Got any links for this? I need to know more about it.
#142 of 175 Re: ABS Failure -- Pedal to Floor [Mr_Shiftright]
Mar 03, 2009 (11:10 am)
The problem could also have been a bit of debris blocking one of the ABS fluid pressure solenoid relief valves open slightly. Debris "washed" away, nothing for the techies to find wrong with the ABS.
But my experience has been that an ABS failure light indication is often the very first indication that I need to replace a failing 12 volt battery. The ABS pumpmotor self-test puts a VERY heavy load on the 12 volt power source and distribution system and if the battery is even slightly marginal.....
#143 of 175 Re: ABS Failure -- Pedal to Floor [mermidon]
Mar 03, 2009 (6:15 pm)
You have answered your own question: ...but instead confirmed that the ABS system was working as intended. They also ran diagnostics, which showed that no ABS failure code was recorded in the system.
So, it was working as intended and it failed..but... it passed! This example is more proof that modern auto electronic systems are simply far too complicated. Scary trip. This should not happen in a modern sedan.
But then, you never lost control of the car. An ABS working well gives you control as the wheels don't lock. Same for skid control. You might not stop but you go where you steer. These systems generally override any manual input. The sinking pedal allows this to happen within the systems therefore no error code. Probably.
It may be as *wwest* has described it above. Electrical current is critical to the modern auto. A voltage drop could slow the response time and maybe still not show an error. In any case, you are along for the ride.
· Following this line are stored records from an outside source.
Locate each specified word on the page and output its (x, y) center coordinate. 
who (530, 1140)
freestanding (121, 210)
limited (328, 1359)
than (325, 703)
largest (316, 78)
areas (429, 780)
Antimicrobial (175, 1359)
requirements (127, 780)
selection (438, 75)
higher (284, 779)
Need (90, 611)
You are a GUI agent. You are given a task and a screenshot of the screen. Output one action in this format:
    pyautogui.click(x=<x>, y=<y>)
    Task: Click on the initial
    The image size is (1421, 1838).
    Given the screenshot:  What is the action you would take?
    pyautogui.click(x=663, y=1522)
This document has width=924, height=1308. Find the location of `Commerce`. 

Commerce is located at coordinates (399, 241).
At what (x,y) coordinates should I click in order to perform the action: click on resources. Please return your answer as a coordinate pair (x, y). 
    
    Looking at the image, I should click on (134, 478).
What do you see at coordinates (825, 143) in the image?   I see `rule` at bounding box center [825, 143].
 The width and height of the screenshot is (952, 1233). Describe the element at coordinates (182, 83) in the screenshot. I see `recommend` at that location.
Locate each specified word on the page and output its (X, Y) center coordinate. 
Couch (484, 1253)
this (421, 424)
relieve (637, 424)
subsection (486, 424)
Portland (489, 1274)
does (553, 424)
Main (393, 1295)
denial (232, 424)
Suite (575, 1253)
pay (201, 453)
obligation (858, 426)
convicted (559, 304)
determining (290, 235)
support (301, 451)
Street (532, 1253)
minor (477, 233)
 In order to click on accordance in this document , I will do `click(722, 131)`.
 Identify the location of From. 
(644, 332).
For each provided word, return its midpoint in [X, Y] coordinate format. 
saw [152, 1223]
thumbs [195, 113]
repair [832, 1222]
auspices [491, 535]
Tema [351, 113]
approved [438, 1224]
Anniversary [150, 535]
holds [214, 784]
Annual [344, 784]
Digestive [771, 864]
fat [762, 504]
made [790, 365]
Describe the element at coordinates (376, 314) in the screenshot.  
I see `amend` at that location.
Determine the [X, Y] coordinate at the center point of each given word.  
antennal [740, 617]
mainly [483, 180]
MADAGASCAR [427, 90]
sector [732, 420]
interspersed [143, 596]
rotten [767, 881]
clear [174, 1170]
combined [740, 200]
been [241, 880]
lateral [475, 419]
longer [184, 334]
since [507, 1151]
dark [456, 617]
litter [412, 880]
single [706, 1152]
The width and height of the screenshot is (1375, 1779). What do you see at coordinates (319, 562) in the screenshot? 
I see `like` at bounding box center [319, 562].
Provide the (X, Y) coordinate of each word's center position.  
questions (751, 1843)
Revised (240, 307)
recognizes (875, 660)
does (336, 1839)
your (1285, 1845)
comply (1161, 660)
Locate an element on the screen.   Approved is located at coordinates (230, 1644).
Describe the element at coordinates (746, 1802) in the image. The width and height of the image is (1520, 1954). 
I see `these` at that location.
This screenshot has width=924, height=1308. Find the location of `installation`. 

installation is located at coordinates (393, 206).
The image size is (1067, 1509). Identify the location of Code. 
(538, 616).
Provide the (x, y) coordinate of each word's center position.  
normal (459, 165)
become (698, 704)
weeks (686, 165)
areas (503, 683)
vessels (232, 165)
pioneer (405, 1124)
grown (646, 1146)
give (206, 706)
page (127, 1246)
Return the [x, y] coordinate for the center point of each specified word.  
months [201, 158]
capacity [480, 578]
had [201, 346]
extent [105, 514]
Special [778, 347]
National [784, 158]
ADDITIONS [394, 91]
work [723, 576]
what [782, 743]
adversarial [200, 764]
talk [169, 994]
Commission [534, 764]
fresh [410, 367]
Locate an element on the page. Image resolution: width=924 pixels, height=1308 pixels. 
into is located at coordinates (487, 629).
This might happen in any ABS/VSC car depending on the system settings, electronics, etc. ....Where is my 1959 Buick......?
#144 of 175 Re: ABS Failure -- Pedal to Floor [fin]
Mar 04, 2009 (6:54 am)
"...Where is my 1959 Buick....?"
Either in the junk yard or already melted down as scrap..
Exactly where it should be.
The way I remember it cars of that era were more prone to brake pedal "fade" for a myriad of reasons. Blown master cylinder seal being the most common but not far above on eof the 4 brake shoe pistons.
#145 of 175 Re: ABS Failure -- Pedal to Floor [mermidon]
Mar 04, 2009 (11:58 am)
But my experience has been that an ABS failure light indication is often the very first indication that I need to replace a failing 12 volt battery
As wwest indirectly pointed out, if the system is over/short of voltage for whatever reason you should get a MIL in the dash along with a trouble code stored in memory. A MIL and corresponding DTC should appear for any abnormalities in the system (ABS, EBD, BA, VSC, etc.). What happened to “mermidon” was completely out of wack, especially for the fact that the tests done by the mechanic showed no symptoms at all. mermidon didn’t mention, however, if he noticed any warning beeps and/or lights in the dash just prior to the incident.
My two cents: pay attention to the dash when starting your car. If any of the brake system icons don’t clear a couple of second after ignition, leave your car where it is and jump out of there!